Proaborcyjny terror oparty na kłamstwach
Niestety, grupka buńczucznych liderek ruchu proaborcyjnego, mając dostęp do mediów i poparcie polityków, którzy tworzą obecny rząd, występuje w imieniu wszystkich kobiet w Polsce z postulatami liberalizacji prawa antyaborcyjnego. Praktycznie żądają, by tzw. prawo do aborcji w Polsce nie miało żadnych ograniczeń. Media prywatne oraz publiczne w rękach liberałów i lewaków próbują zastraszyć przeciwników aborcji i zmusić w tym względzie Kościół do milczenia. Wystąpienia swe opierają na kłamstwach i manipulacji faktami. Przyjrzyjmy się niektórym z nich.

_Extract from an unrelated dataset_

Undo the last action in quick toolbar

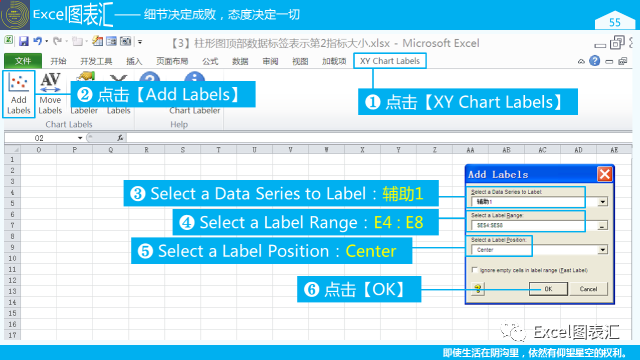(x=38, y=41)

Kłamstwo 1: aborcja jest OK
Hasło to, popularne zwłaszcza wśród ludzi młodych, ma na celu pozbawienie negatywnego wydźwięku słowa „aborcja”. Służy przekonaniu, że zabicie dziecka poczętego w łonie matki jest niczym nadzwyczajnym. To coś w rodzaju usunięcia chorego zęba albo wycięcia wyrostka robaczkowego. Co więcej: dostęp do aborcji jest miarą postępu społecznego. Banalizuje się aborcje i dehumanizuje płód ludzki. Wyznawczynie aborcji wyznają nienaukowe poglądy, które mówią, że nie mamy do czynienia z życiem człowieka, ale zlepkiem komórek, itp.

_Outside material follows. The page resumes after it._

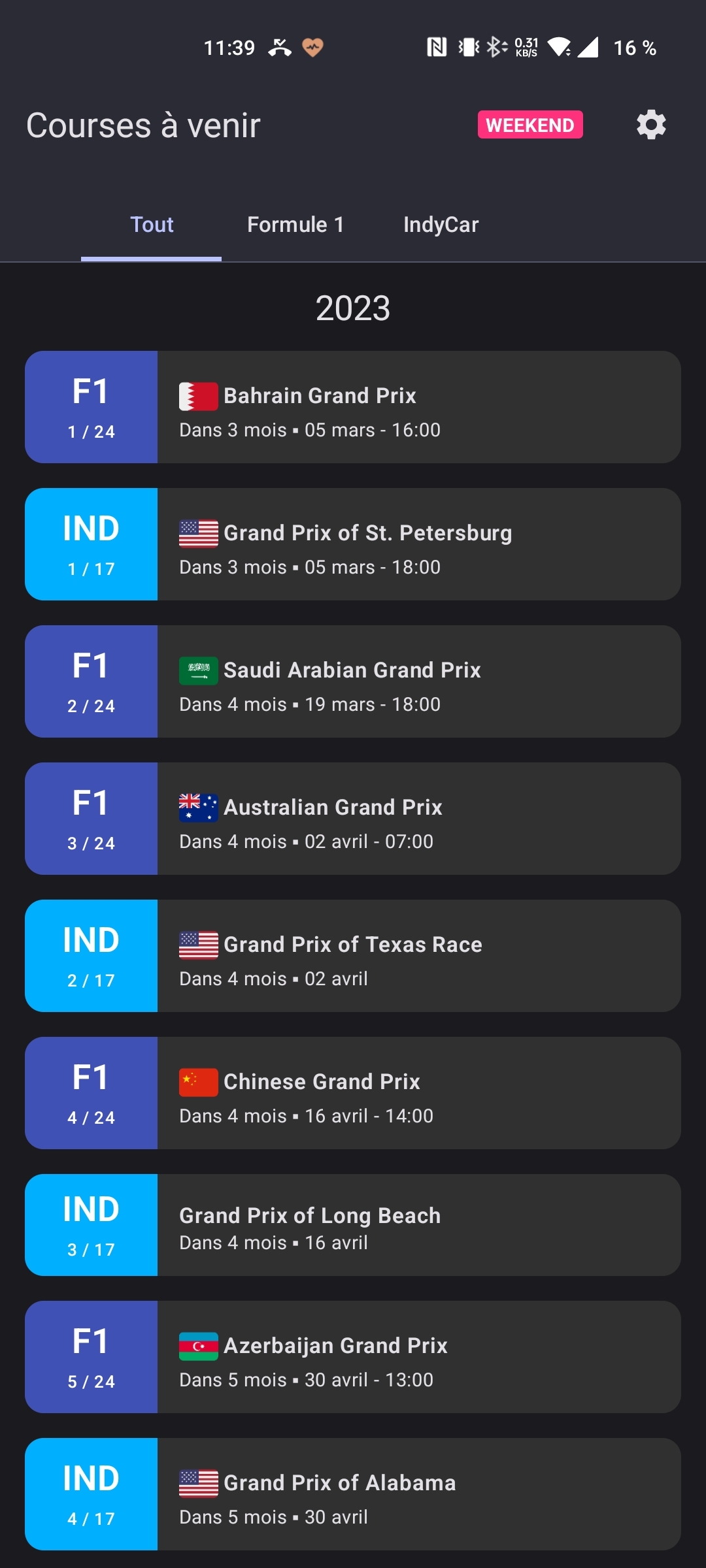Image resolution: width=706 pixels, height=1568 pixels.
Task: Tap the Azerbaijan flag icon
Action: click(199, 1347)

Tymczasem, aborcja nie jest zabiegiem obojętnym dla zdrowia kobiety. Tym bardziej dla płodu ludzkiego. Jest śmiercionośnym złem i nie wolno go lekceważyć, bo chodzi tu nie tylko o życie kobiety, ale i jej poczętego dziecka. W literaturze naukowej mamy wiele opracowań, które ukazują koszty aborcji ponoszone przez kobietę i jej najbliższe otoczenie. Ich symbolem jest tzw. syndrom poaborcyjny. ...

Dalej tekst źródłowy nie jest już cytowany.